* _DOCUMENT SEGMENT_:
_____

Anthology horror films have looked like a endangered species for the past 10 or so years. In the '90s, we had the awesome success of the "Tales from the Hood." This subgenre of "collected tales" in one movie -- with a wraparound story to tie them all together -- had its heyday in the 1970s with Amicus Studios and enjoyed a brief comeback with Stephen King and George Romero's "Creepshow."
Following the formula of the Amicus films, "Trapped Ashes" -- which features five stories penned by Dennis Bartok -- brings the characters together on a tour bus at a fictional Hollywood movie studio, where they convince the tour guide to let them see a legendary horror house. Once inside, they become trapped -- and tour guide convinces them to tell real-life horror tales to one another -- more or less the same thing that happens in Amicus' "Vault of Horror."
Of the four tales that follow, the first, "The Girl with the Golden Breasts," is easily the best. Directed by legendary filmmaker Ken Russell, whose "The Devils" has to go down as one of the best horror films of all time, it's the story of a young attractive, but not particularly well endowed woman (Racehl Veltri of one of the "American Pie" sequels), who opts for breast augmentation surgery to get more roles as an actress. But she doesn't just get silicone -- she gets the flesh of a cadaver injected into her. The result are monstrous, bloodsucking breasts. Russell isn't able to display many of the visual flourishes he did in "The Devils" or "Lair of the White Worm," but it's a worthy episode.
That tale is followed by "Jibaku," from "Friday the 13th" director Sean Cunningham, which has a married woman visiting Japan caught up in a sexual relationship with a deceased Buddhist monk. Yes, sex with a rotting cadaver. Monte Hellman directs John Saxon in "Stanley's Girlfriend," which has the legendary "Nightmare on Elm Street" and "Enter the Dragon" playing a character who retells a sexual relationship he with his best friend's lover. Things end with the weakest tale of the bunch: "My Twin, the Worm," directed by John Gaeta, about a woman whose pregnancy coincides with the growth of a monstrous tapeworm inside her -- and the weirdness that results. Joe Dante, meanwhile, is left directing the wraparound story.
To give the film an added twist, all the expected twist endings of each of the tales is saved up for the very end of the movie, which ultimately turns out to be a little awkward.
All in all, "Trapped Ashes" feels like a montage of mild "Masters of Horror" episodes. The lead story delivers the most horror and the most laughs, and actress Rachel Vetri puts in a good performance. Cunningham's tale is also moody and solid. The last two, however, turn the film into a mixed bag. The final story was the weakest. Dante's wraparound story has enough of the camp and reverance for Hollywood horror we'd expect from him.
Ultimately, I'd recommend this film for fans of anthology of horror films, but it's far from a classic. Worth watching at least for the first two stories. This is probably a bit better than "Campfire Tales" and "Terror Tract", two other major anthology horror films of the past 10 years.

_____

* _PROVIDED INFORMATION_:
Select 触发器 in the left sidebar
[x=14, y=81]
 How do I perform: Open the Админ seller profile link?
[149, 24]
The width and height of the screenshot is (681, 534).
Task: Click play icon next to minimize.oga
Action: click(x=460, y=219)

_____

* _WHAT YOU NEED TO DO_:
1. Reproduce the passage of the Trapped Ashes review word for word, beginning at the words "To give the" and stopping after "expect from him.".
2. Name every director the Trapped Ashes review credits with a tale or with the wraparound story.
3. Answer these questions from the Trapped Ashes review:
(a) Where do the characters become trapped?
(b) Which tale does the reviewer call the weakest?
(c) Which two films does the reviewer say this one is probably a bit better than?

* _PROBLEM SOLUTIONS_:
1.
To give the film an added twist, all the expected twist endings of each of the tales is saved up for the very end of the movie, which ultimately turns out to be a little awkward.
All in all, "Trapped Ashes" feels like a montage of mild "Masters of Horror" episodes. The lead story delivers the most horror and the most laughs, and actress Rachel Vetri puts in a good performance. Cunningham's tale is also moody and solid. The last two, however, turn the film into a mixed bag. The final story was the weakest. Dante's wraparound story has enough of the camp and reverance for Hollywood horror we'd expect from him.

2.
Ken Russell
Sean Cunningham
Monte Hellman
John Gaeta
Joe Dante

3.
(a) Inside a legendary horror house at a fictional Hollywood movie studio.
(b) "My Twin, the Worm."
(c) "Campfire Tales" and "Terror Tract."